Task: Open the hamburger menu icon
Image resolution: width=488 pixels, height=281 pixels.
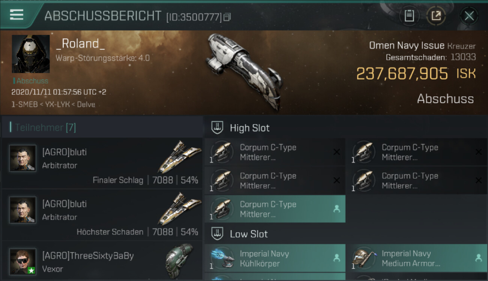Action: coord(17,15)
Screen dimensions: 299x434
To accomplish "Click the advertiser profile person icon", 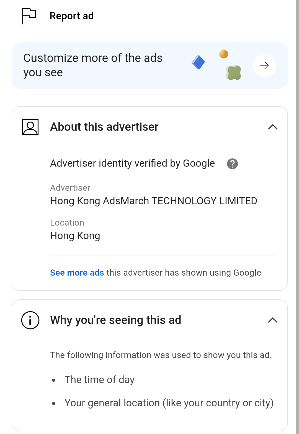I will point(30,127).
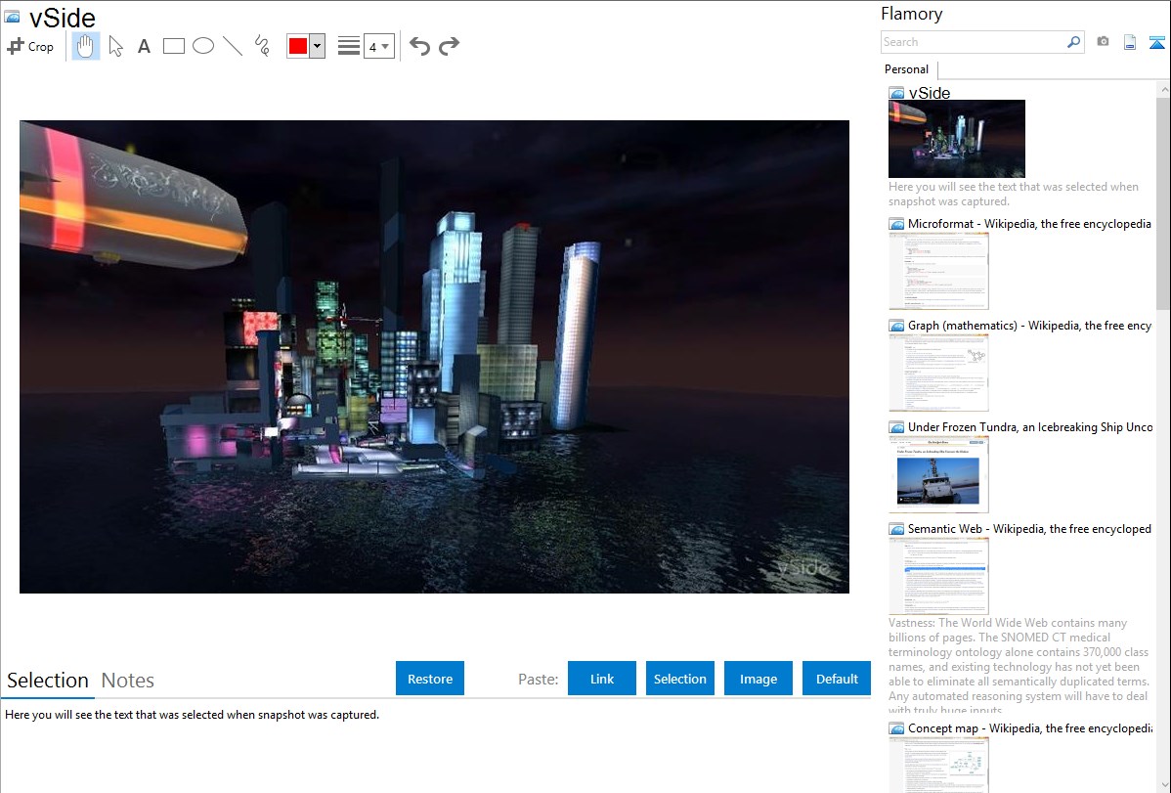The height and width of the screenshot is (793, 1171).
Task: Switch to the Notes tab
Action: tap(128, 681)
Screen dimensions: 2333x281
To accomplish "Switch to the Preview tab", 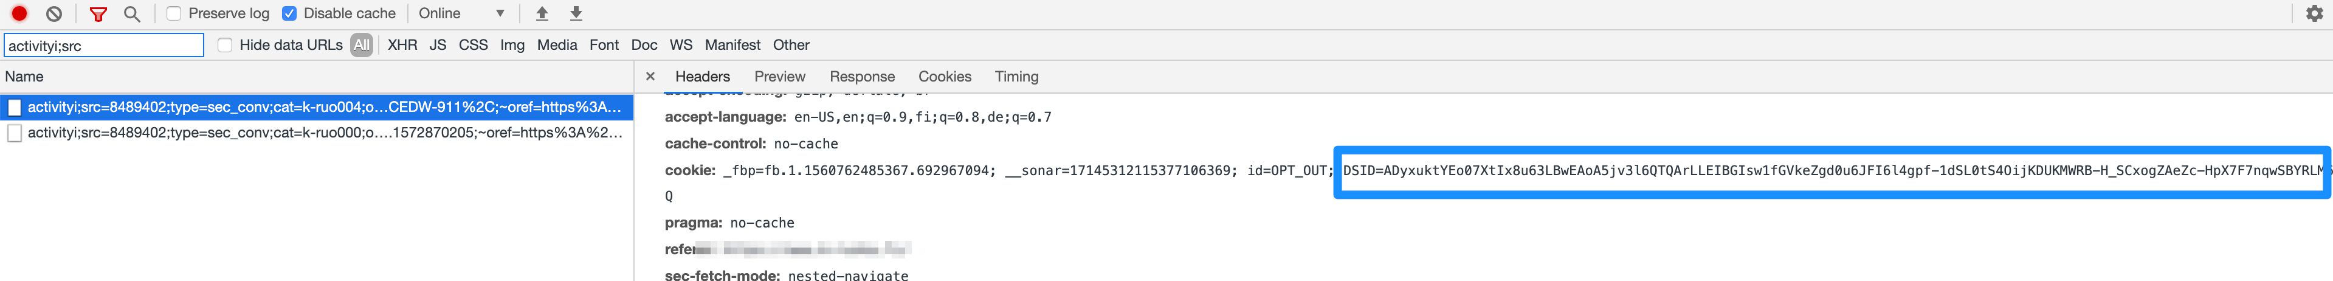I will 779,76.
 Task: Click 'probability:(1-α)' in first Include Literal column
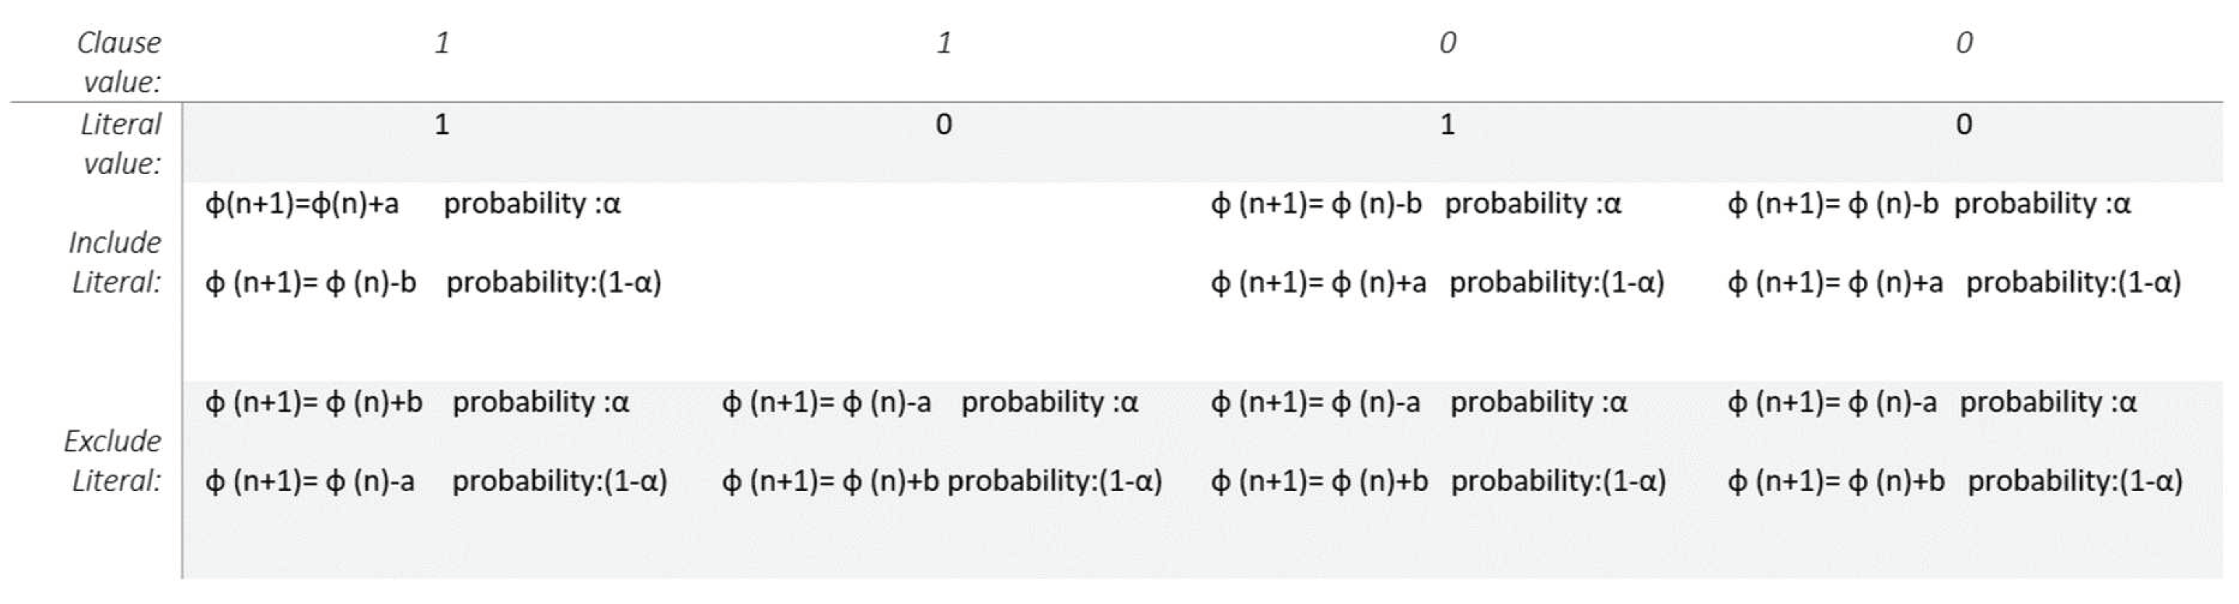pos(554,282)
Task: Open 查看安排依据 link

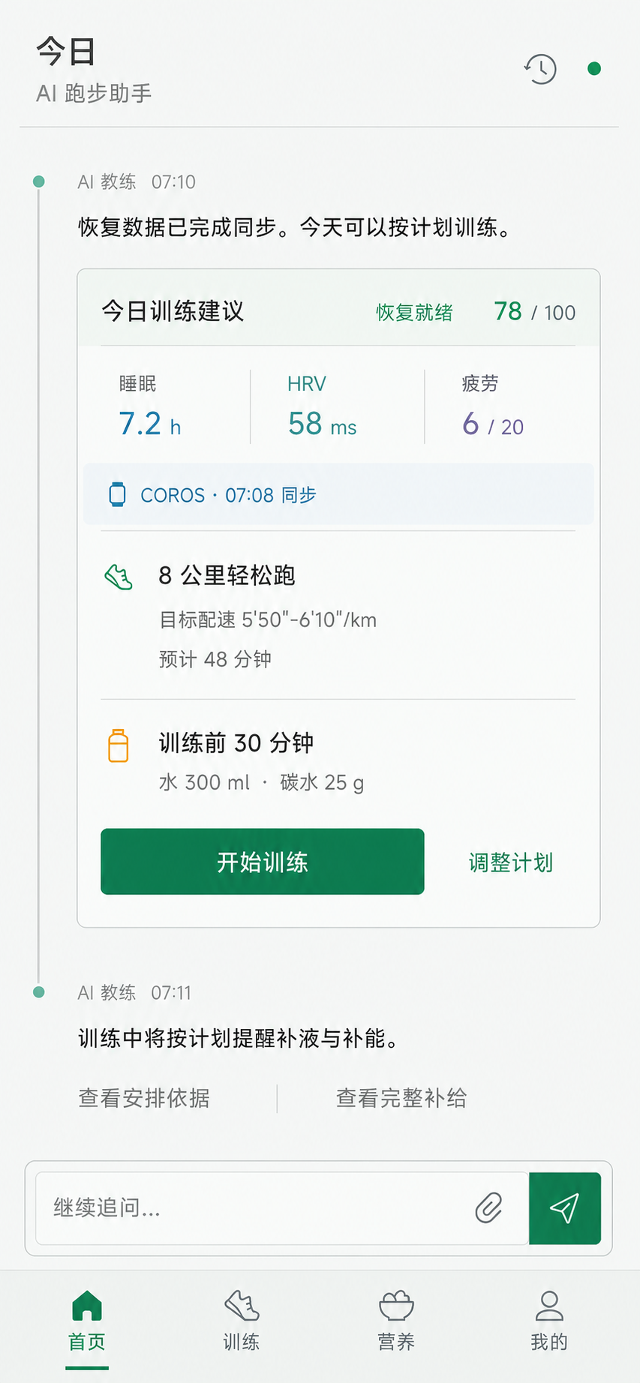Action: tap(144, 1098)
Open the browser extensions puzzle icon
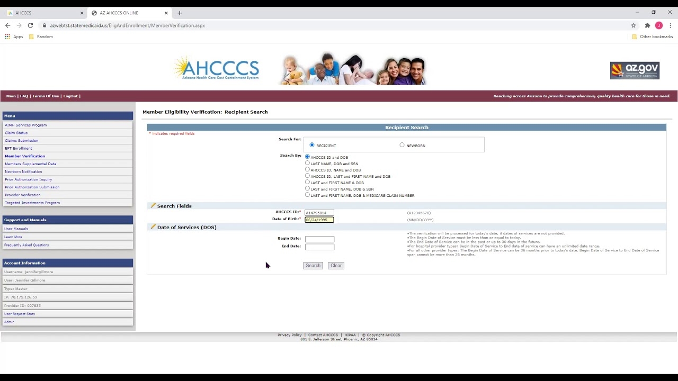Image resolution: width=678 pixels, height=381 pixels. click(647, 25)
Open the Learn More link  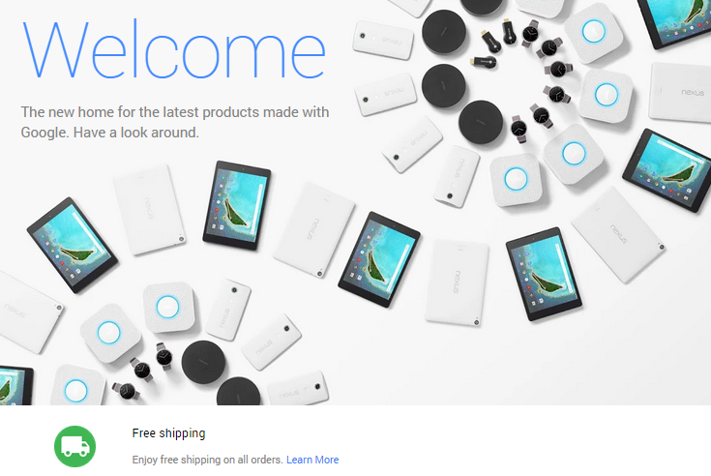click(312, 460)
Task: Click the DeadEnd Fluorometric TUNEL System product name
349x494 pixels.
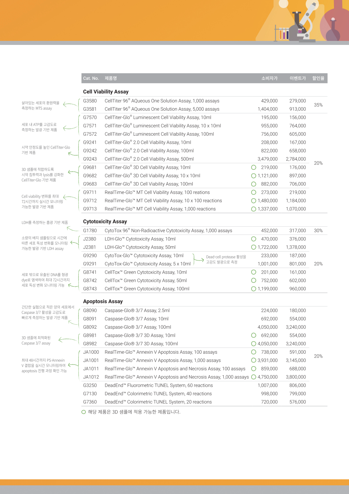Action: [159, 385]
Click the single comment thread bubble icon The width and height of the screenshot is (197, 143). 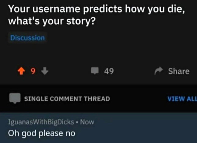point(14,98)
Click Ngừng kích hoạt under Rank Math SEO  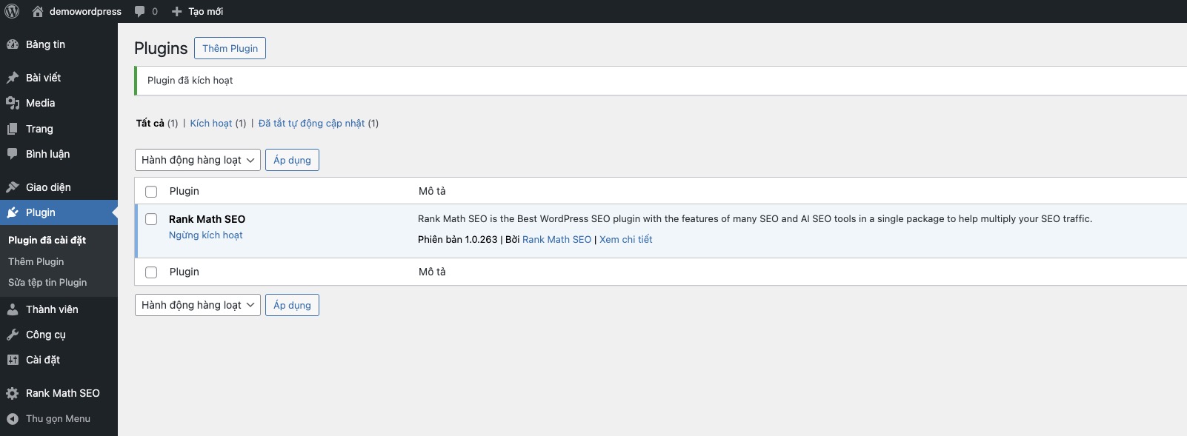205,235
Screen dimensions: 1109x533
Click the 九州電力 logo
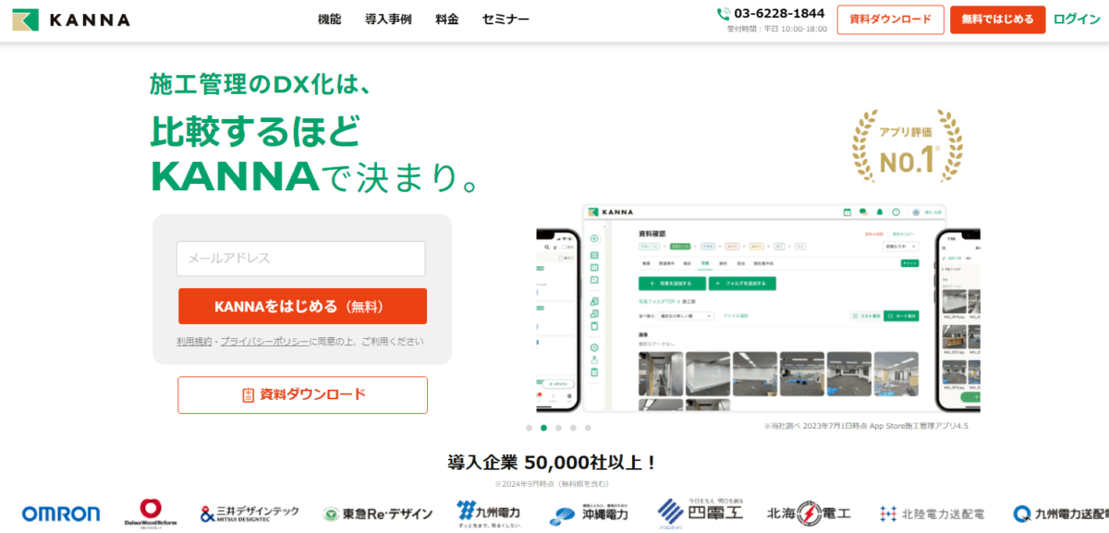489,513
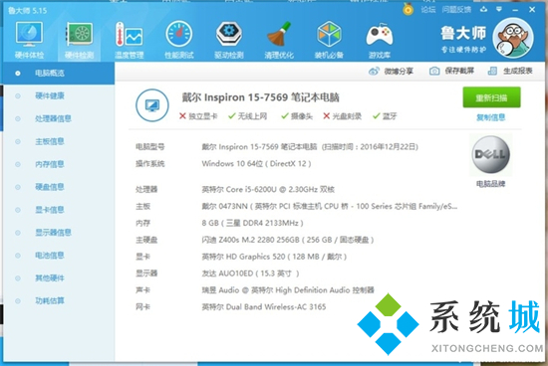This screenshot has height=366, width=548.
Task: Click the 鲁大师 avatar picture
Action: 513,38

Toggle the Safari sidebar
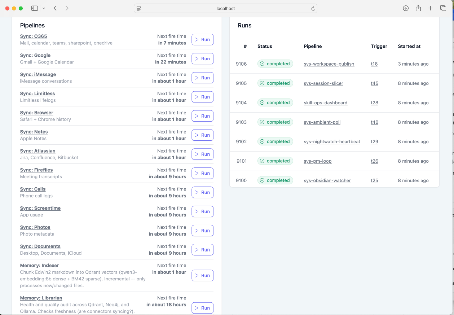point(34,8)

▸ INSTRUCTIONS FOR THE TASK:
Gather all lines from the records above in which "dimensions" appears.

▸ WRITTEN ANSWER:
Screen dimensions: 299x434
Screen dimensions: 2333x281
Screen dimensions: 1109x533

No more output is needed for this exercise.